**Stated goal 1**
According to the air quality prediction text, how many people did air pollution kill in 2020?
**Stated goal 2**
Reproduce the air quality prediction text word for word from "1. Introduction" to "(ML) of AI (1).".
**Stated goal 3**
Extend the air quality prediction text by writing what comes after its final sentence.

Keywords: air quality prediction, air pollution, deep learning algorithm, convolutional neural network, air quality index

1. Introduction

Artificial intelligence (AI) is a powerful tool that is used for measuring and solving people’s problems. AI technology allows machines to mimic human behavior. The different neural network architectures like deep neural network (DNN), recurrent neural network (RNN), and convolutional neural network (CNN) and machine learning algorithms ensure that future air quality indexes (AQIs) can be predicted. Supervised learning, unsupervised learning, and reinforcement learning are the learning algorithms used in machine learning (ML) of AI (1).

Air pollution refers to indoor or outdoor air pollution. When pollutants enter the environment, the air becomes polluted, making plants, animals, and humans unable to live. One of the leading causes of death is air pollution (2). Air pollution killed 6.6 million people in 2020. Therefore, we need a reliable forecasting system. Sulfur dioxide (SO2), carbon monoxide (CO), particulate matter (PM), nitrogen oxide (NO), and other pollutants are the most harmful air pollutants. AQI is a standard used to measure the air quality.

(Stored items)

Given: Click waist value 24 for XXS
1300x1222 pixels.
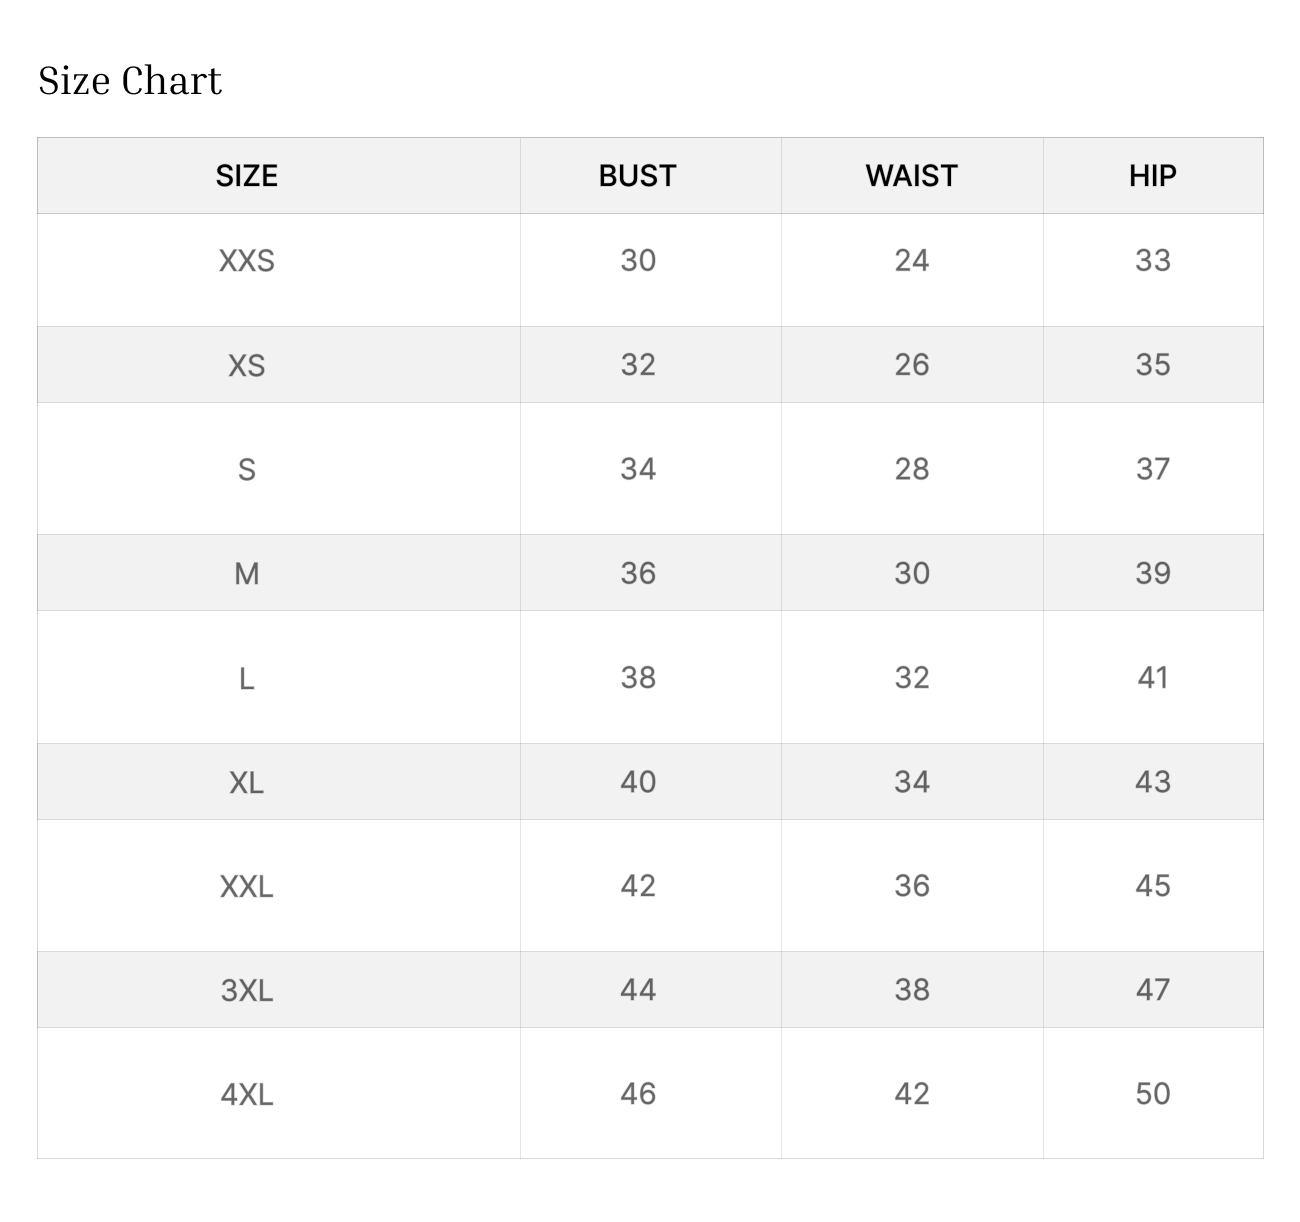Looking at the screenshot, I should coord(911,261).
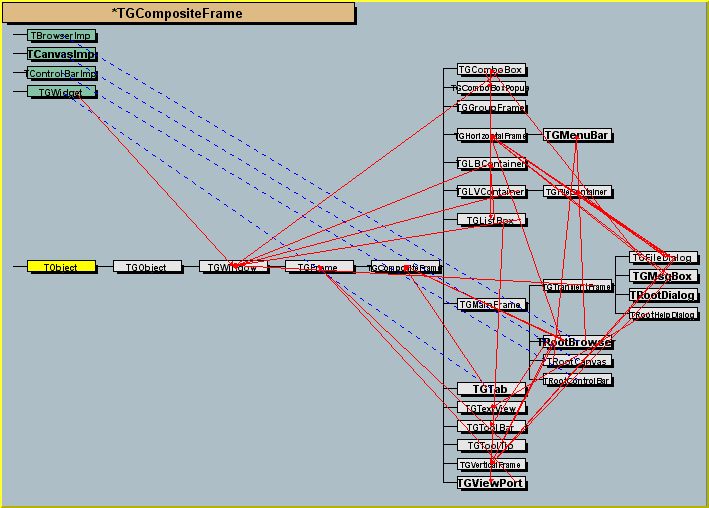Click the TObject class box

coord(61,267)
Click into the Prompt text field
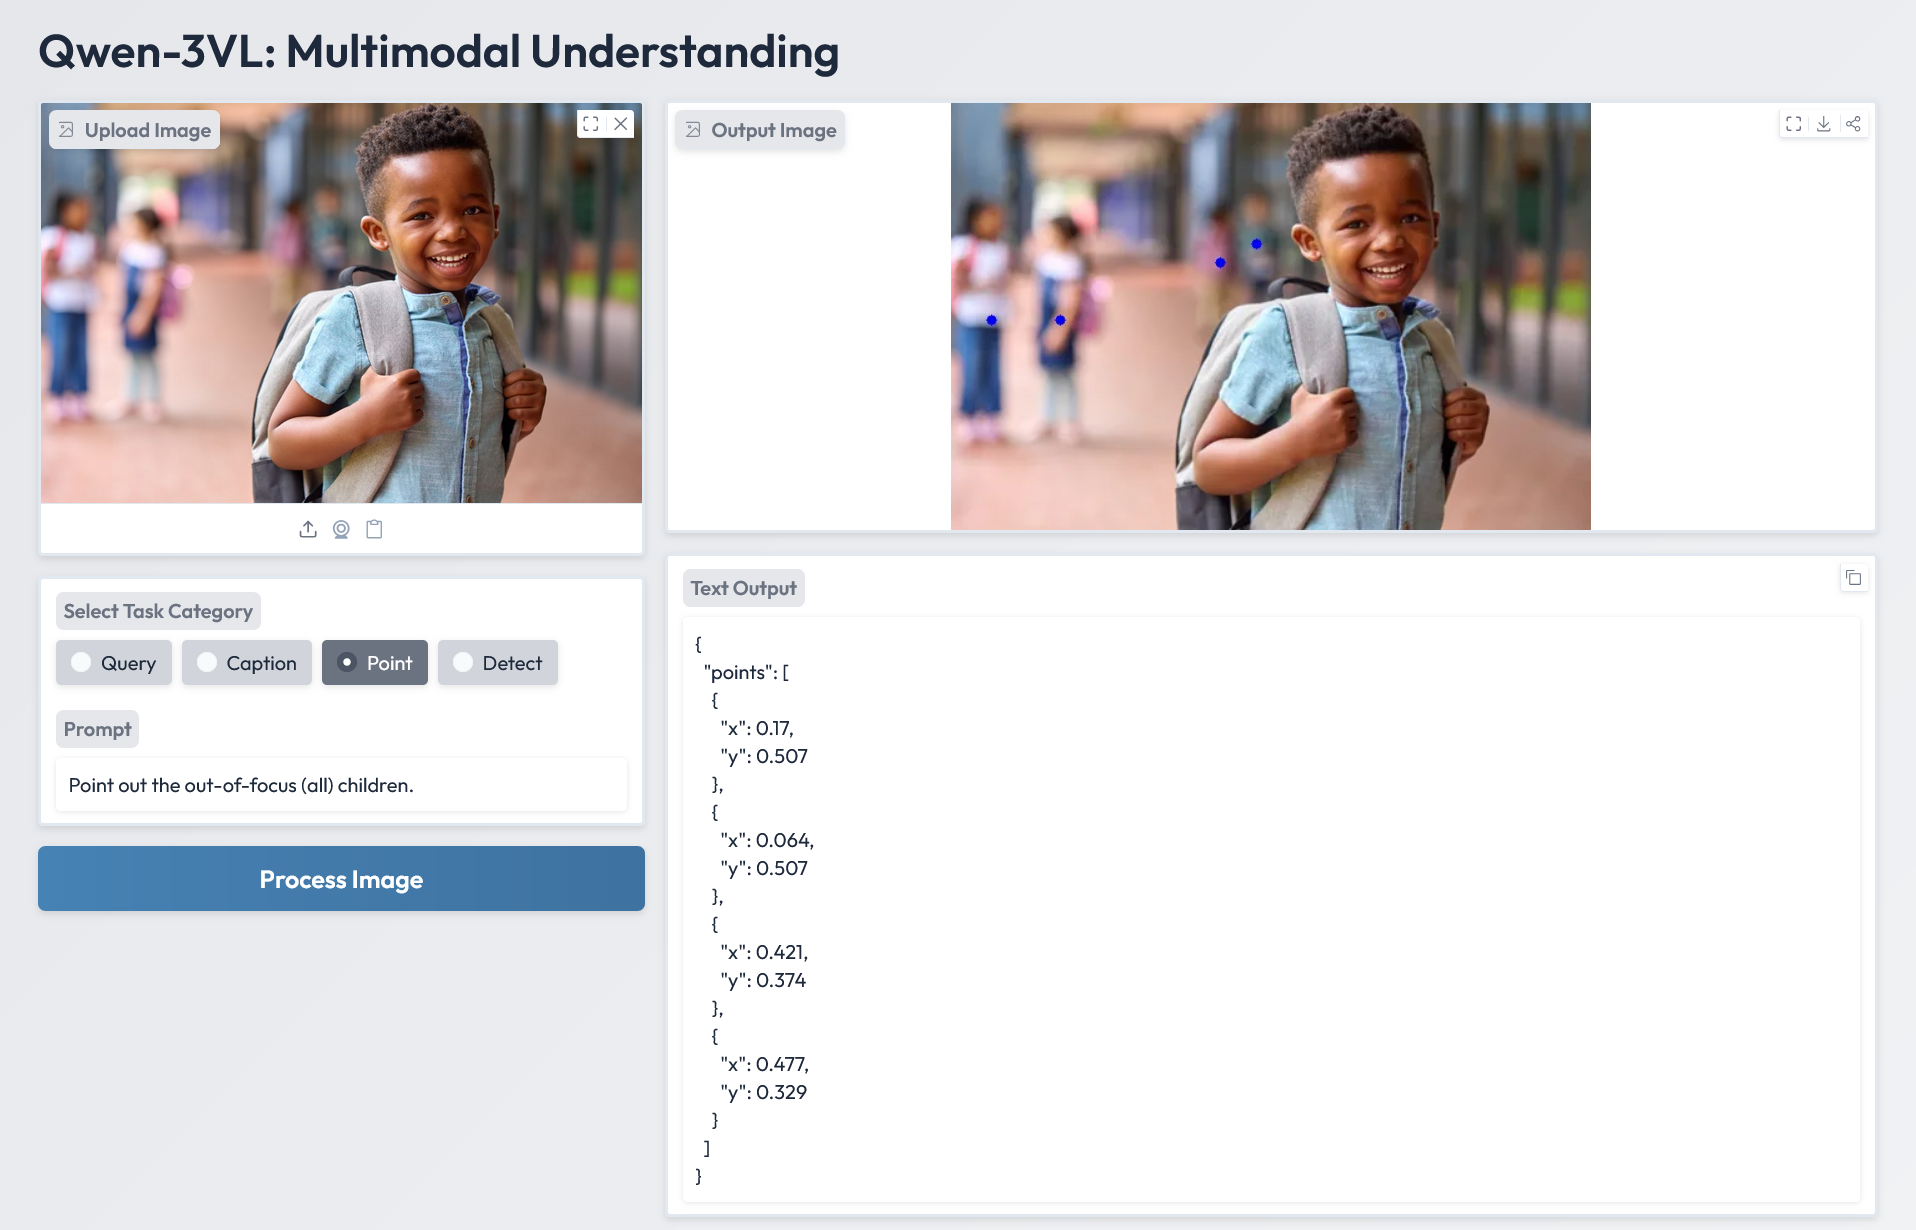 (x=341, y=785)
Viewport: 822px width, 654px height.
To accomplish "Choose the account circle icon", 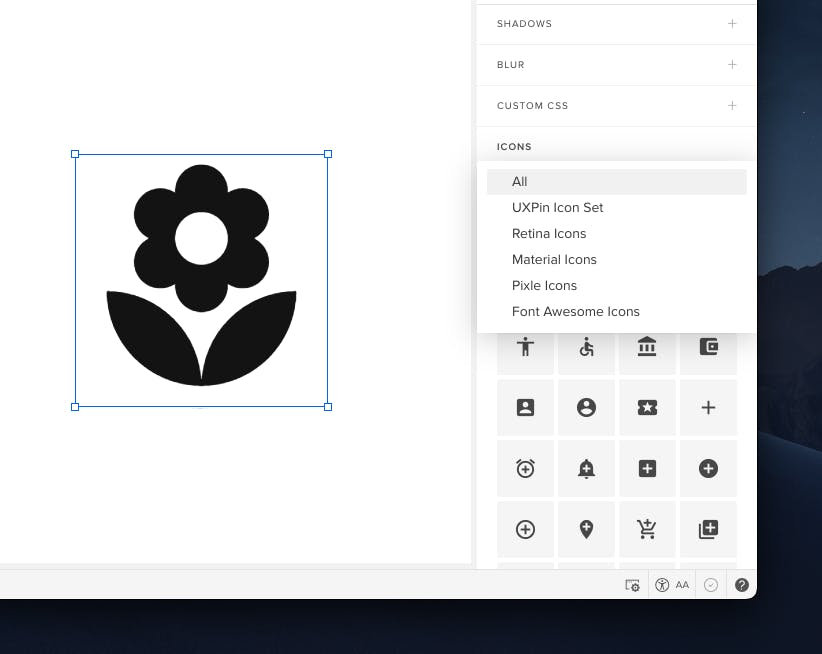I will (586, 407).
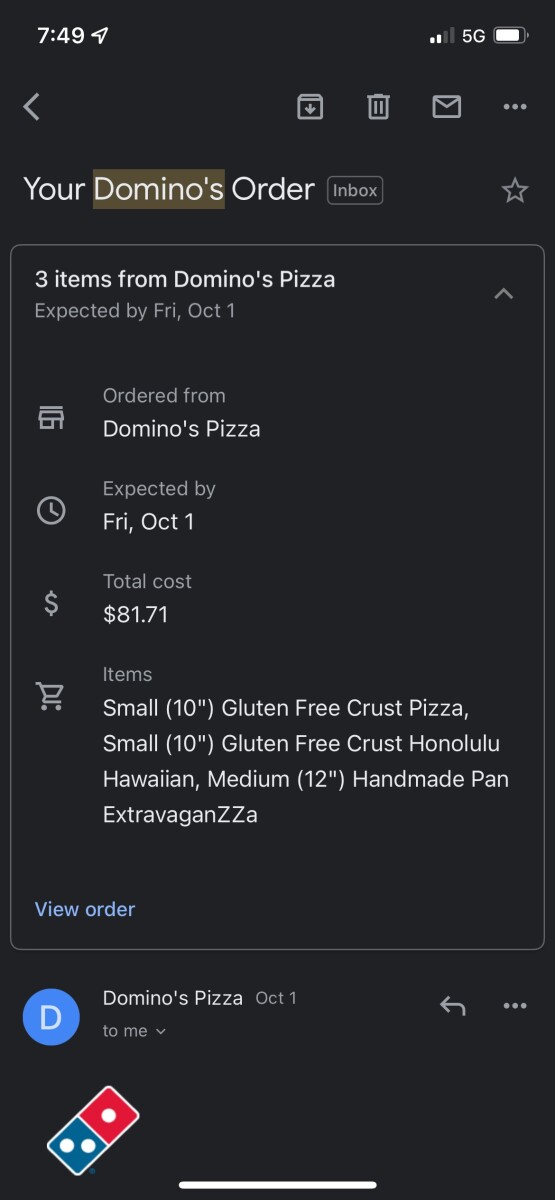Image resolution: width=555 pixels, height=1200 pixels.
Task: Star the Your Domino's Order email
Action: point(515,190)
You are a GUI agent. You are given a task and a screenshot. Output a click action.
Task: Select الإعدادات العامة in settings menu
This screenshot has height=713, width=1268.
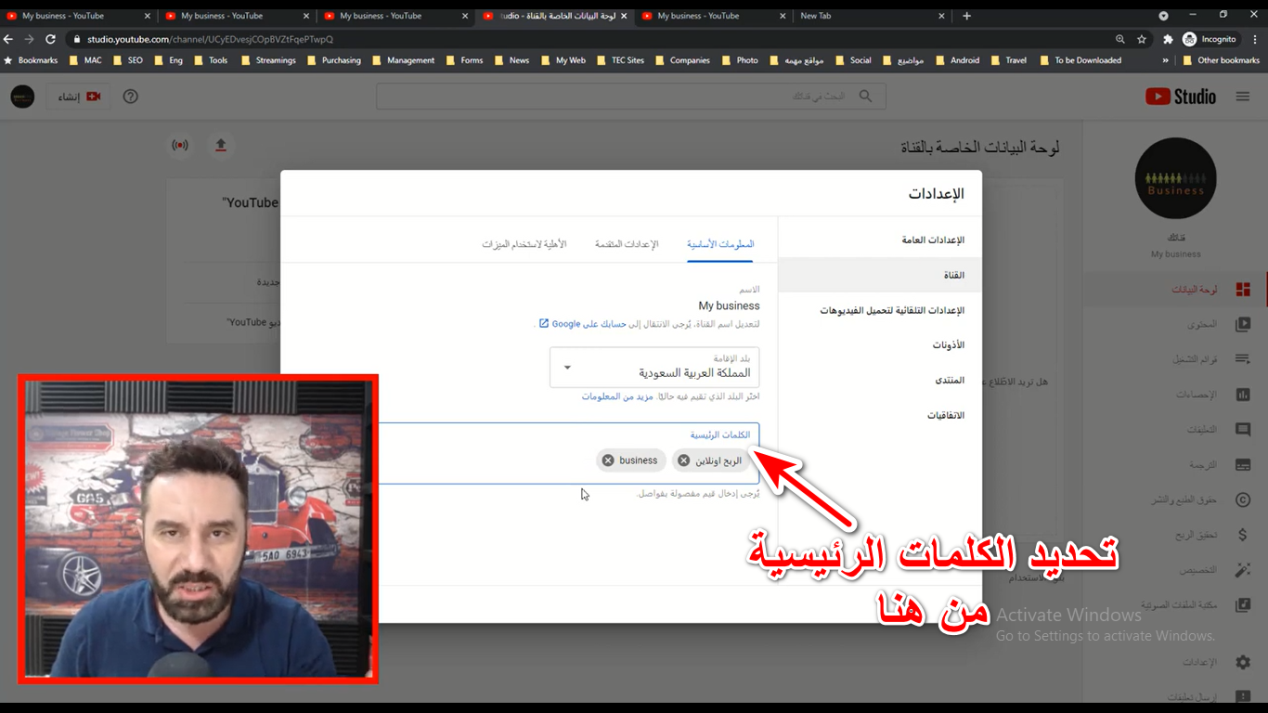click(932, 241)
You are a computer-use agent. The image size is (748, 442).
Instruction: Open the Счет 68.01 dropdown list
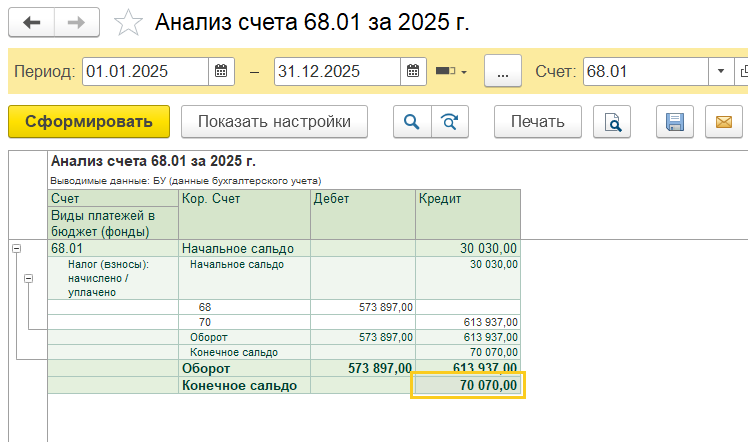(x=721, y=72)
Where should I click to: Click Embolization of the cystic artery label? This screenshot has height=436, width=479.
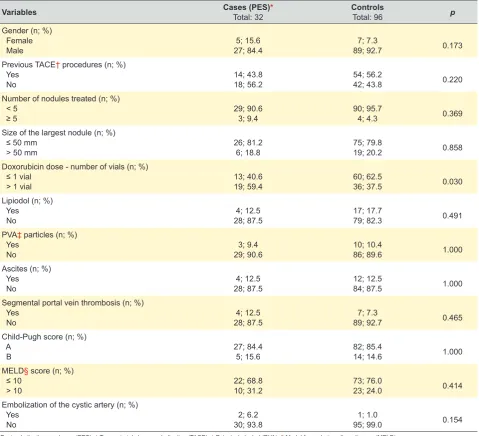[70, 405]
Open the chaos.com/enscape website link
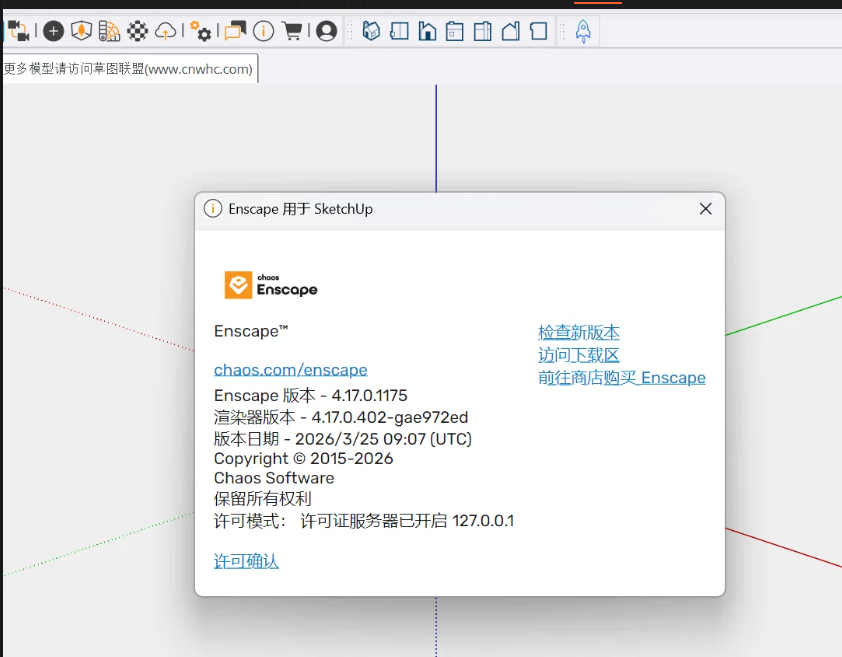 (x=291, y=370)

**Task result 1**
6.6 million people

**Task result 2**
1. Introduction

Artificial intelligence (AI) is a powerful tool that is used for measuring and solving people’s problems. AI technology allows machines to mimic human behavior. The different neural network architectures like deep neural network (DNN), recurrent neural network (RNN), and convolutional neural network (CNN) and machine learning algorithms ensure that future air quality indexes (AQIs) can be predicted. Supervised learning, unsupervised learning, and reinforcement learning are the learning algorithms used in machine learning (ML) of AI (1).

**Task result 3**
This article focuses on an important aspect of deep learning such as CNN that is used to predict quality of air. The aim of this research is to develop a CNN model to predict air quality from invisible data, including the concentration of pollutants.

2. Air quality prediction model

The proposed air quality prediction (AQP) model is mainly based on CNN.

2.1. Deep learning algorithm

Deep learning uses ANNs to perform the complex calculations on large datasets. It is based on the structure and function of the human brain. This algorithm trains the machines by learning it from the examples. Deep learning architectures are designed to solve the problem of climate change (3). Deep learning is performed by DNNs. There are many different DNN architectures such as CNNs. It is also classified according to whether it is learned with supervision or not. Unsupervised DNNs can use unlabeled data, while supervised DNNs must collect training data for the training. The CNN we use in this article is a supervised DNN.

2.2. Convolutional neural network

Convolutional neural network (CNN) is a neural network architecture used for deep learning. The structure of CNN has a three-layer architecture shown in Figure 1, where the first layer is usually called a convolutional layer, the next layer is called a pooling layer, and the final layer is a fully connected layer. It is used in many applications like image classification (4), face recognition, object detection, and so on. They are also great for audio classification and distribution, time-series, and signal data.

FIGURE 1
www.bohrpub.com

Figure 1. Architecture of convolutional neural network (CNN).

2.2.1. Convolutional layer

This layer is the main building block of CNNs. It has a set of filters whose parameters will be examined throughout the training process. The filter size is usually smaller than the actual image. Each filter intertwines with the image and creates an activation map.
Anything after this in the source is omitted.